1. Field of the Invention
The present invention relates to a monopulse radar system, and more specifically to a monopulse radar system for radiating a signal from a transmitting antenna, and receiving a signal reflected by a target with a plurality of receiving antennas to thereby detect an angle of an existing position of the target.
2. Description of the Related Art
In a radar system, a monopulse system is known as one method of detecting an azimuth angle to a target. The monopulse system radiates a signal from a transmitting antenna and receives a signal reflected by a target through the use of two or more receiving antennas. At this time, information about the angle of the target to the radar system is obtained from the difference in amplitude or phase between the signals received by the individual antennas. In general, one using the phase difference is called a “phase monopulse”, whereas one using the amplitude difference is called an “amplitude monopulse”. As this type of monopulse radar system, a radar system using a phase monopulse has been described in, for example, Japanese Patent Laid-Open No. H11(1999)-271433.

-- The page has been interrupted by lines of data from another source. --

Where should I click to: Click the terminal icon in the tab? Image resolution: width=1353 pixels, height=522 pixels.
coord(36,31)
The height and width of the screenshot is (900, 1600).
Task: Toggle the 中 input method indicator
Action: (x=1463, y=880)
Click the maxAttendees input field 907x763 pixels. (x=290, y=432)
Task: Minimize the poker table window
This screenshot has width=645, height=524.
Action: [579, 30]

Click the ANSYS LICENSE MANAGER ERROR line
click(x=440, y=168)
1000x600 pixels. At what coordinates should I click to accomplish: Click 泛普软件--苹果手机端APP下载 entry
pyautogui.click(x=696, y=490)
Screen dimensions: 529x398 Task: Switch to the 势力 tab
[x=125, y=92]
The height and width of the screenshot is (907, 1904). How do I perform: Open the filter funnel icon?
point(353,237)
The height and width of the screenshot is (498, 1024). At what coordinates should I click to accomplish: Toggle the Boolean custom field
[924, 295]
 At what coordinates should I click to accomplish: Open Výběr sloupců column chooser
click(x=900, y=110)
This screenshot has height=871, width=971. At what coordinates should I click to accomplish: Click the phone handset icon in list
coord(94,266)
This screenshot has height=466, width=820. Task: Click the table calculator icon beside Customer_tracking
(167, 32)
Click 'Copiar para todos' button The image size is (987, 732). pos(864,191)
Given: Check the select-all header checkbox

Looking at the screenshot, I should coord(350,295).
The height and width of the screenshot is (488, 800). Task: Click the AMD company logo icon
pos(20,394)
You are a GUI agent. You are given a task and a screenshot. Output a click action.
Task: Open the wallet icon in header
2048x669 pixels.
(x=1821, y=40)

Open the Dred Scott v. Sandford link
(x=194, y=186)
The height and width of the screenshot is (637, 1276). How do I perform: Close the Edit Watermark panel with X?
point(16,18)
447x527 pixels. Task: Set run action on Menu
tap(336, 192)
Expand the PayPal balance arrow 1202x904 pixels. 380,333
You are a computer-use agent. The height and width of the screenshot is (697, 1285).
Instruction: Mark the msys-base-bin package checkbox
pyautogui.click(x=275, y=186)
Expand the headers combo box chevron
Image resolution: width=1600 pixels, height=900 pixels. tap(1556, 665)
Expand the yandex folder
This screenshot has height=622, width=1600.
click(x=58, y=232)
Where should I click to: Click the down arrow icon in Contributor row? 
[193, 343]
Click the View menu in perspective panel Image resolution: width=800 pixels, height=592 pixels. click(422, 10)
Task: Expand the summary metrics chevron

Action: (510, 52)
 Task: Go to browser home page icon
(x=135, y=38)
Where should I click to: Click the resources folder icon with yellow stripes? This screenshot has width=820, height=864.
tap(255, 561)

The principle of operation of a monopulse radar system will be explained below using FIG. 2. A signal generated from a signal generator OSC1 is radiated or emitted from a transmitting antenna ANT1. The radiated signal is reflected by a target, which in turn is received by two receiving antennas ANT2 and ANT3. The received signals are converted into low frequency signals by mixers MIX1 and MIX2, followed by being subjected to signal analytic processing such as FFT (Fast Fourier Transform) in signal processing means P1.
In the case of the phase monopulse, the difference in phase between signals received by two antennas is determined. When the two receiving antennas are laid out with an interval d defined therebetween as shown in FIG. 3, the following equation (1) is established between the difference in phase between signals received by them, and an azimuth angle to a target:Δφ=(2πd/λ)sin θ  (1)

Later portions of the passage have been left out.